The movie describes the Florida debacle., where the citizens voted to allow ex-felons to vote, but the state essentially reneged. I wrote about that here.

Stacey Abrams

The Stacey Abrams experience is mentioned early. She was the Democratic candidate for governor of Georgia in 2018, running against Republican Brian Kemp. Tens of thousands of voters were disenfranchised by the state Secretary of State, who was Brian Kemp. It was like playing tennis with the chair umpire.

“Abrams’s sections of the film are also a memoir: She remembers her grandmother telling her about casting her first vote, after the Voting Rights Act passed, and how she still felt terrified to exercise her franchise. At another point, Abrams notes that chronic voter suppression has had a ‘pernicious’ effect: ‘It convinces you that maybe it’s not worth trying again,’ she says.

“In its shifting of topics and breadth of material, “All In” gives the impression of being a movie that the directors, Liz Garbus and Lisa Cortés, rushed to complete to meet the moment. (There is footage of Wisconsinites voting during the pandemic in April.) In a sense, it’s less a documentary for posterity than an urgent broadcast.”

Voter Suppression

The Times article refers to Carol Anderson, “a professor of African American studies at Emory, as “one of the most engaging interviewees.” She “relates the story of Maceo Snipes, a World War II veteran in Georgia who was the only African-American to vote in his area in 1946.” He was shot and killed for his effort.
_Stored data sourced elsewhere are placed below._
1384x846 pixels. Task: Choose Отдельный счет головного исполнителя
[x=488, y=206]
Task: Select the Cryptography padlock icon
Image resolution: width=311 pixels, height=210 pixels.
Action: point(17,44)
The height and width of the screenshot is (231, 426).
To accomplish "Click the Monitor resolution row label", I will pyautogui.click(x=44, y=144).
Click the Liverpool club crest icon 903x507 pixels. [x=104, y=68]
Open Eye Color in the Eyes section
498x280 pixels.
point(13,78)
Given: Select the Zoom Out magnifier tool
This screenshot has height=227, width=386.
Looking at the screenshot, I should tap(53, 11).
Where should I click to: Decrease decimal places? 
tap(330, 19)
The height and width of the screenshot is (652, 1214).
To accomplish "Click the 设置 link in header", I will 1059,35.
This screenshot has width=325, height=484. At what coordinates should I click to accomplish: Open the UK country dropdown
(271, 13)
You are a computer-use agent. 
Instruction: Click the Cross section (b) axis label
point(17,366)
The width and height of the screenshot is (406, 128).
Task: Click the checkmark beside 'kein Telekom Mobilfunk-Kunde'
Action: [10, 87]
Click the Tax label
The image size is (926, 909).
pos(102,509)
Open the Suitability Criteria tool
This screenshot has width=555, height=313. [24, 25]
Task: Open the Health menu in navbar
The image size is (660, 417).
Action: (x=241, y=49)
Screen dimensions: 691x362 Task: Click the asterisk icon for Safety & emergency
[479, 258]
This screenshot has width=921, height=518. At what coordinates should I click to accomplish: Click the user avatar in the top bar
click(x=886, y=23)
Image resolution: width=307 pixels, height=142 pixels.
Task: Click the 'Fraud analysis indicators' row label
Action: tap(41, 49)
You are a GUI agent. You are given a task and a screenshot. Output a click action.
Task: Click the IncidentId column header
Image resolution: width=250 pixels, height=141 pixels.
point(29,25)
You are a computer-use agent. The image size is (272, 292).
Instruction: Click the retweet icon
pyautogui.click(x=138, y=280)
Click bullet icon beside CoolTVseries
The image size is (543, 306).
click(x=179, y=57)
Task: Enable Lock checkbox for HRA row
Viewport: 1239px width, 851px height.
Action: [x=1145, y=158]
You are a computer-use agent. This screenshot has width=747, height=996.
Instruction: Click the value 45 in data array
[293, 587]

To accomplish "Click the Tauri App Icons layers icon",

She and “journalist Ari Berman…discuss… Chief Justice John G. Roberts, who wrote the majority opinion in [the evil] Shelby County v. Holder” case. That’s the “2013 decision that struck down a key provision of the Voting Rights Act,” from which a lot of new disenfranchisement stemmed. Roberts “had been a foe of the act as a young lawyer.”

Oh, check out this related website to find out how to register and vote.

Thumbs way up

The 62 critics who reviewed All In at Rotten Tomatoes were unanimous in their praise of the film. It addresses “barriers to voting that most people don’t even know is a threat to their basic rights as citizens.” “A thorough but accessible guide to the history of voting in the US and what that history means for the electorate today.”

This definitely rings true: “The dismaying ebb and flow of justice is a major point in the film, with multiple pundits noting that periods of swift progress are often followed by equally if not more stringent rollbacks.” And it “makes a very convincing argument that the right to vote needs to be protected, and that democracy itself is under siege.”

More yin and yang: Stacey Abrams, a producer of the film, has been nominated for the Nobel Peace Prize for her efforts to expand access to the right to vote. And Republicans have ALREADY introduced over 100 voter suppression bills in 2021.